Spending $30 – $35 to get a highest quality cable will get you the fastest and most efficient charging for your portable devices. We recommend the Nomad range of high quality cables.
Supplement : How We Tested
It is difficult to accurately measure resistances as low as 0.05 ohms. The smallest unit on the scale of our lovely analog Avometer 8 is 1 ohm.
We also have several digital ohmmeters, and they will show down to 0.1 ohms on their scales. This is very precise, but misleadingly so – it implies more accuracy than we believe to be present. (What is the difference between accuracy and precision – two terms that are often interchangeably misused? Here’s a good explanation.)
If we assume the meter’s accuracy is plus or minus one or two units on the least significant digit displayed, then that means for a cable with a resistance of say 0.2 ohms, we might get a value anywhere between 0.0 to 0.4 ohms. With a variation in cable resistances less than the probable variation in measurements, this was clearly useless other than as an approximate validator of other methodologies.
So we instead created a test system that had a high current 5V power supply followed by a volt and ammeter, followed by a test cable, then a second volt and ammeter, and then a constant current dummy load device. We first ‘calibrated’ the test setup by connecting the two sets of measuring devices directly together without a cable, and established the amount of voltage loss that was unavoidably inherent in the connections and circuitry (a fairly consistently displayed drop of 0.08V), and also confirmed that the two devices were showing close to the identical amount of current flowing (of course the amp flow should be identical, and the minor differences observed simply showed the variation in accuracy of the two ammeters).
We then interposed various cables between the two devices, keeping the current at a constant 2A, and reading the voltages before and after the cable. Ohm’s Law tells us that the resistance of the cable equals the voltage drop divided by the current flow. A relatively high 2A current enabled the voltage drops to be somewhat significant (typically between 0.25 and 1 V on units that displayed in hundredths of a volt and probably accurate to five hundredths or so) making for acceptable calculations with at least some semblance of accuracy.
This allowed for us to get values down to as little as perhaps 0.1 ohms, plus or minus perhaps 0.1 ohms. The testing setup had a maximum upper limit of slightly less than 2.5 ohms – any more resistance than that and it would be impossible to maintain a 2A current. As it happened, while most cables were 0.5 ohms or less, one cable exceeded 2.5 ohms, and when measured with the digital ohmmeter, it appeared to be in the order of 6 ohms. The cable looked undamaged on the outside, but clearly something was very wrong inside.
We also repeated the testing and noted with approval that we had similar results each time we tested the same cable.

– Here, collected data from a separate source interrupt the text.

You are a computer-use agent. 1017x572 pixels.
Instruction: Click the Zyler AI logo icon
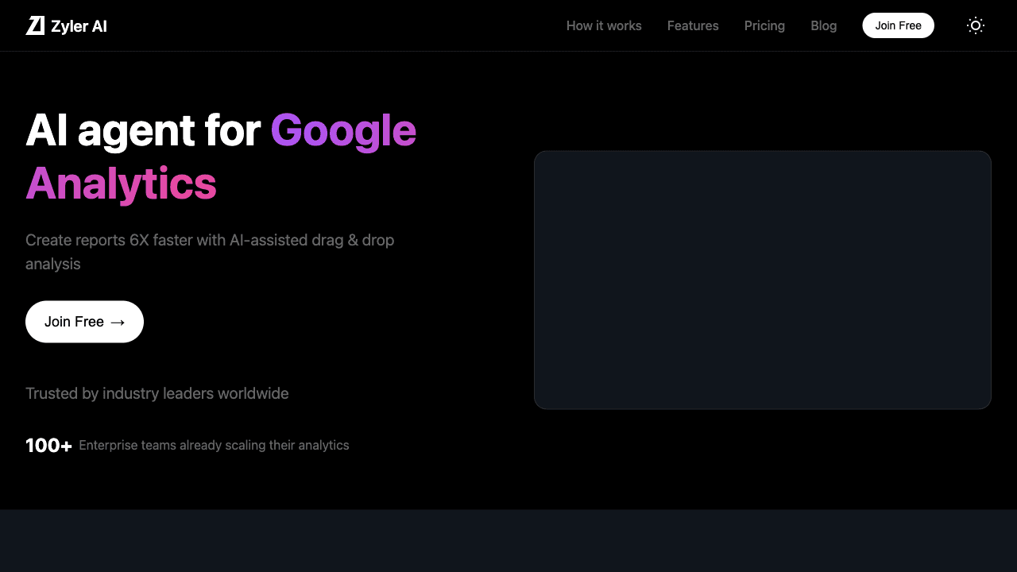pos(35,25)
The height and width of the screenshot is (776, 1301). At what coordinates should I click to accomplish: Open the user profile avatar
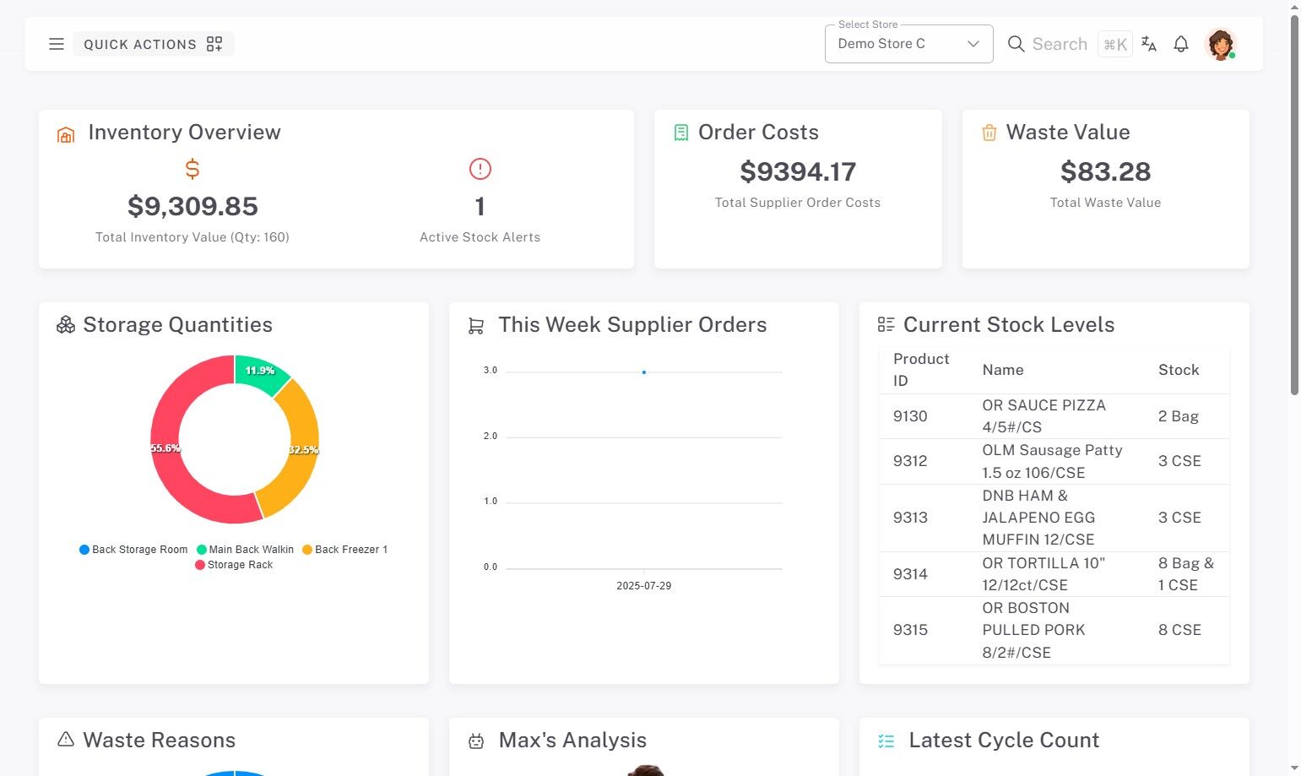click(1220, 44)

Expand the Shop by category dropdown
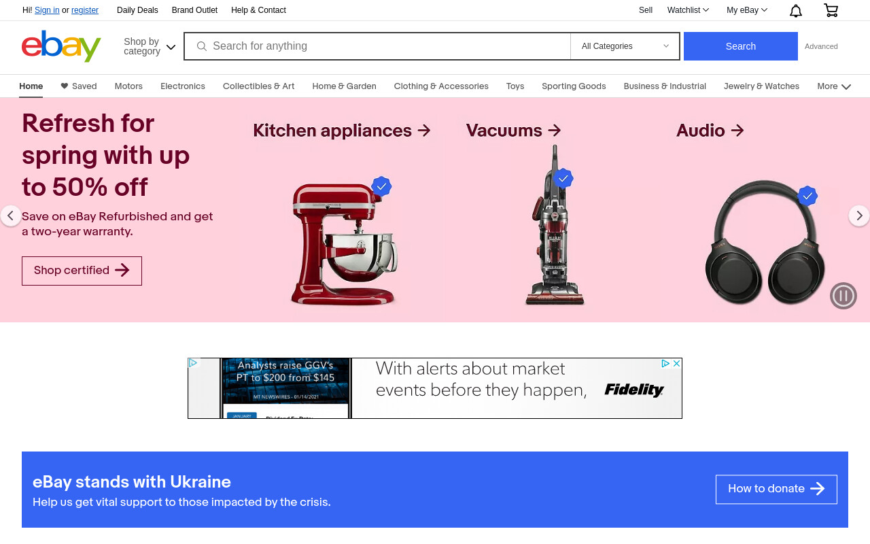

We kept other variables such as the temperature of the test instruments and the cables within reasonably close tolerances. It might have been possible to have simply measured the voltage across the cable rather than the voltage difference at either end of the cable, but we didn’t have a convenient and very low resistance way of breaking into the circuit before and after the cable to measure across the cable, and we’d have needed to measure both the positive and negative sides separately rather than assume they were the same. So we’d still have cumulative errors, and a more complex test bed setup compared to measuring across both power lines before and after.
Short of investing a five-figure sum on better equipment, we feel the results are acceptable at least to categorize cables as good, average, or bad.